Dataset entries
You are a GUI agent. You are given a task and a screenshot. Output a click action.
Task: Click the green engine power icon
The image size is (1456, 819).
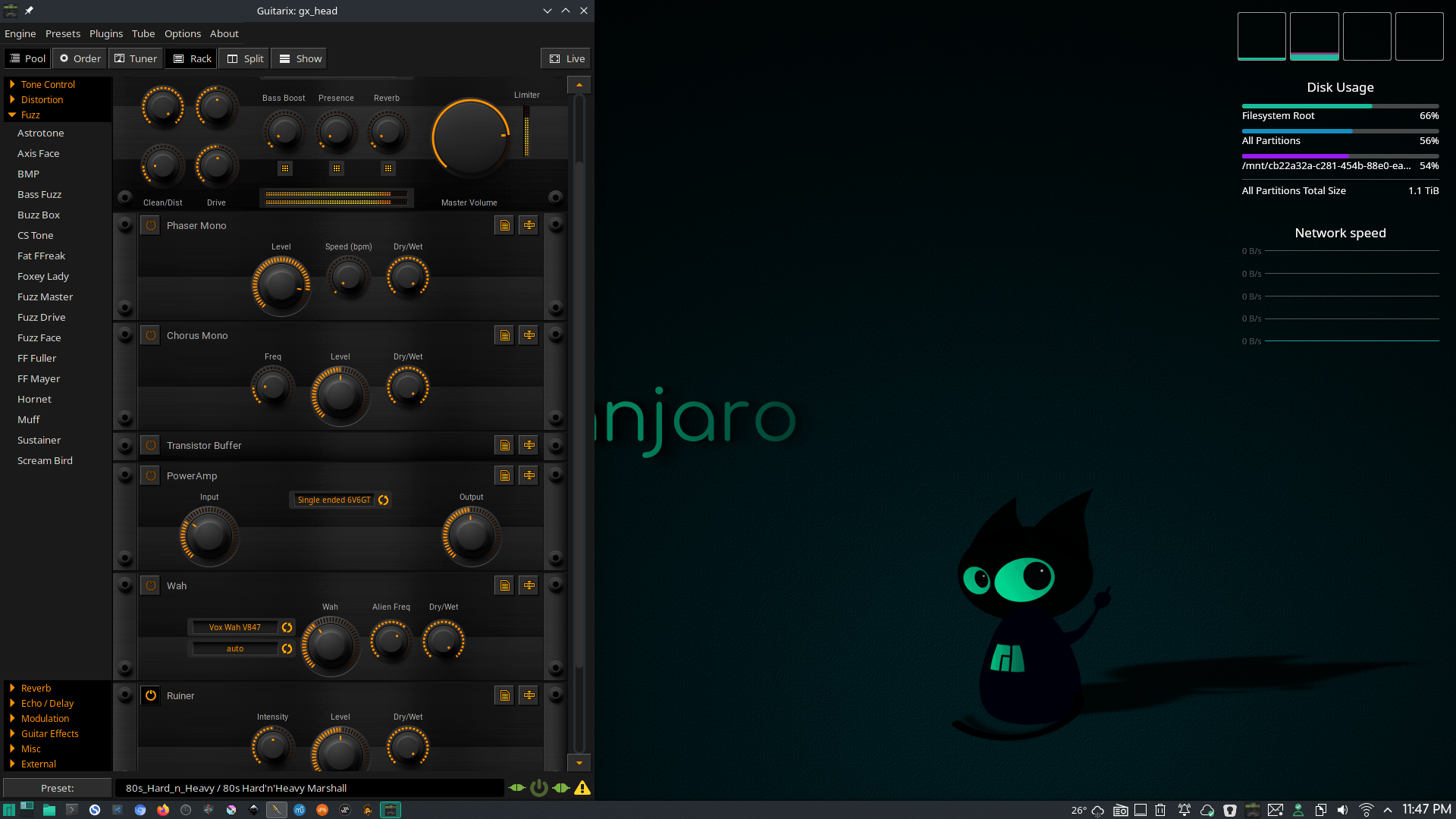538,788
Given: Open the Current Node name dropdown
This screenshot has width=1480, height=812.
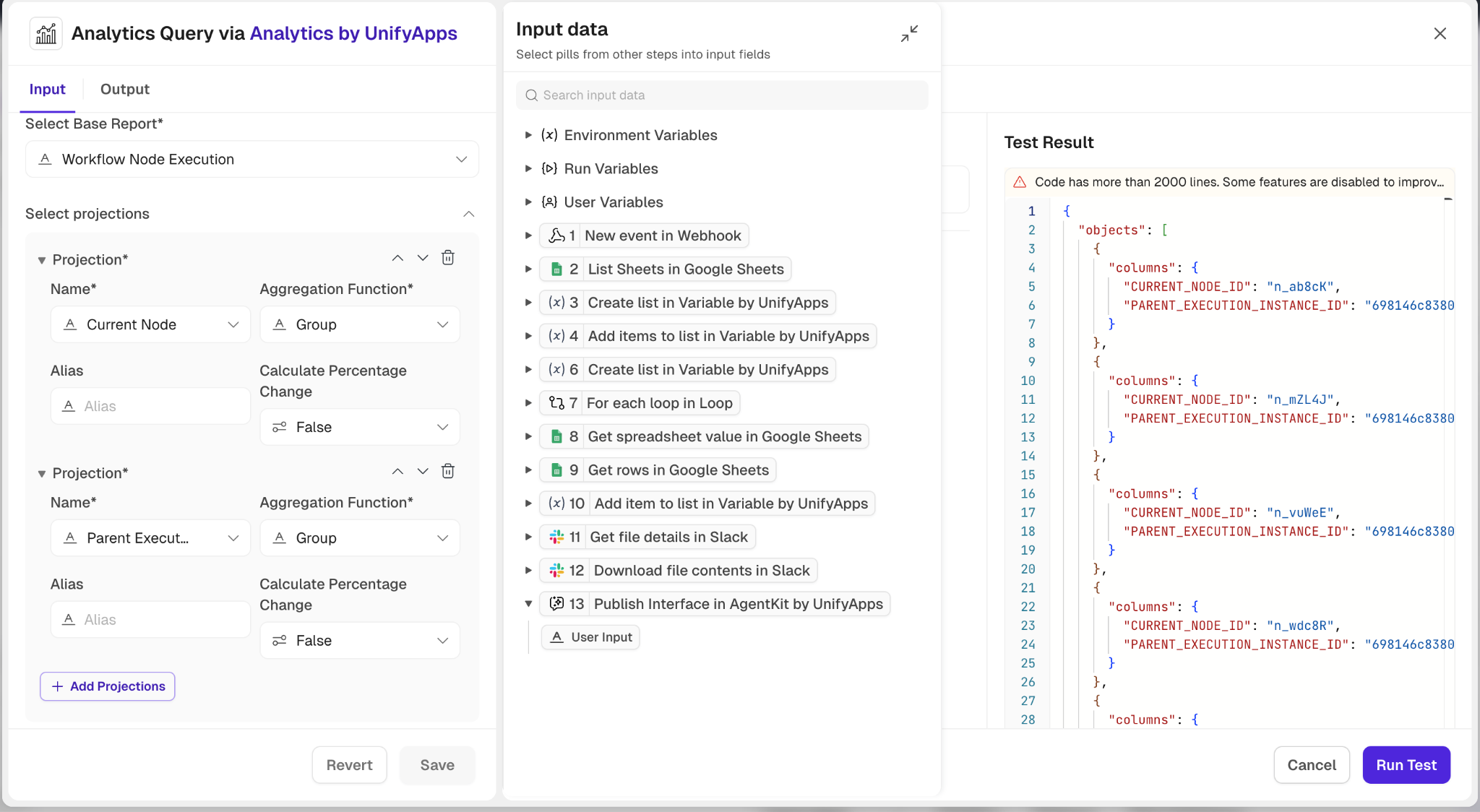Looking at the screenshot, I should (150, 324).
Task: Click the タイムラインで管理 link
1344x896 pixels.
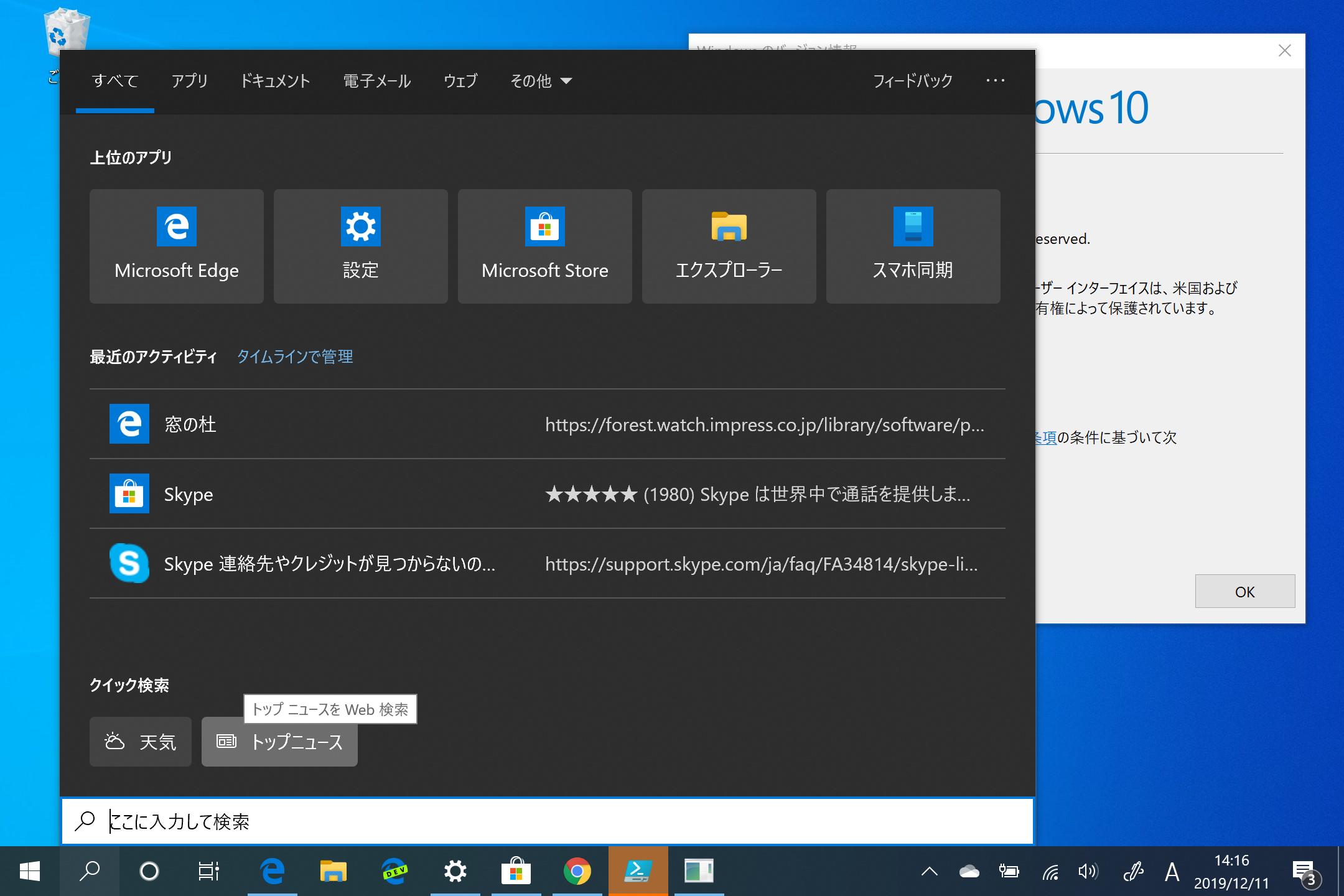Action: 294,357
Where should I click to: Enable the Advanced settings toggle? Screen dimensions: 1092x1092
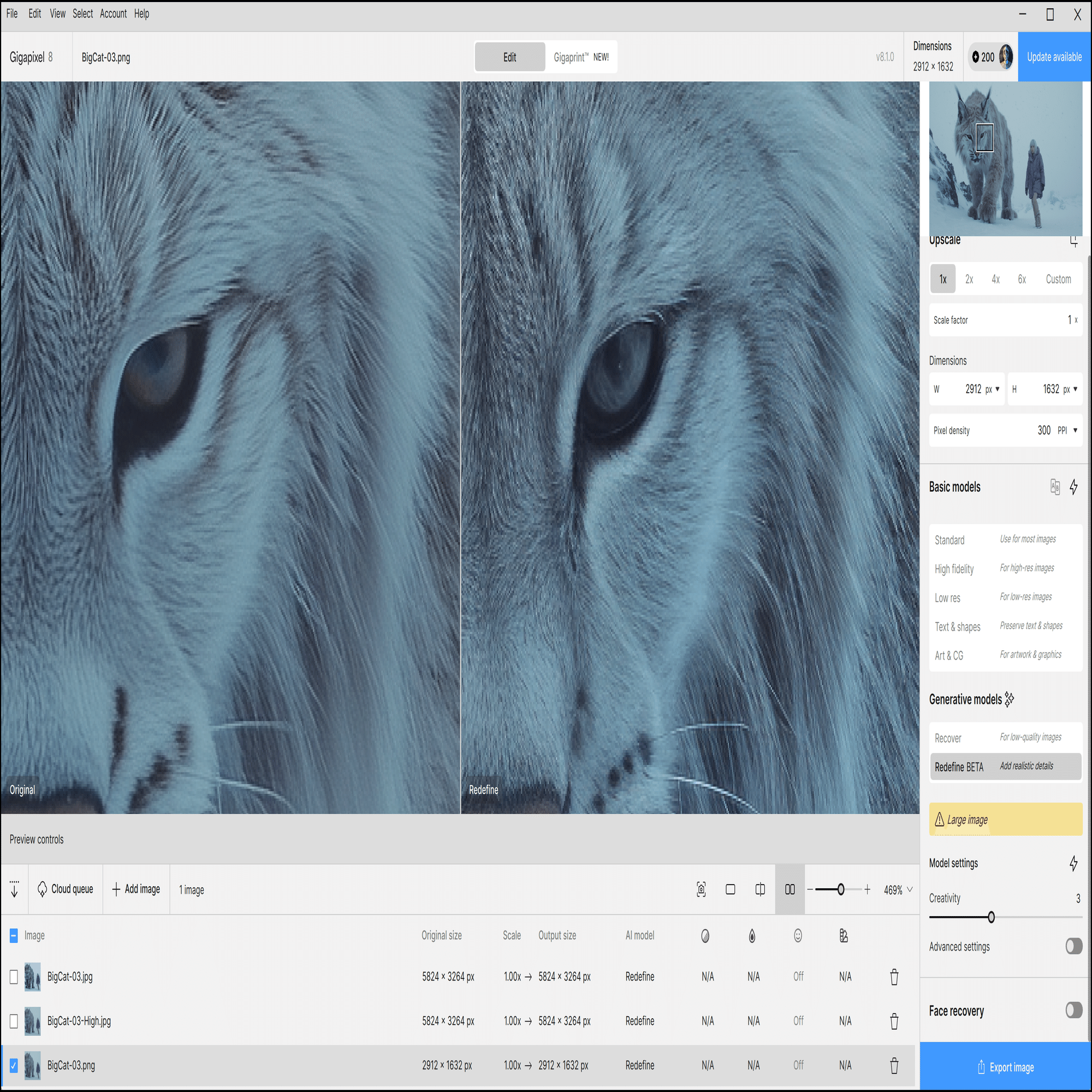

> **WHAT IS REQUIRED**
The lines to repeat start at the one holding "The image size is (1456, 819)." and run through the last line of the records above; write them out exactly, both ends included, but not the pictures.

> **RESPONSE**
The image size is (1456, 819).
538,788
Given: Open the Current Node name dropdown
This screenshot has width=1480, height=812.
Looking at the screenshot, I should (150, 324).
Task: Click the タイムラインで管理 link
1344x896 pixels.
Action: 294,357
Where should I click to: Enable the Advanced settings toggle? Screen dimensions: 1092x1092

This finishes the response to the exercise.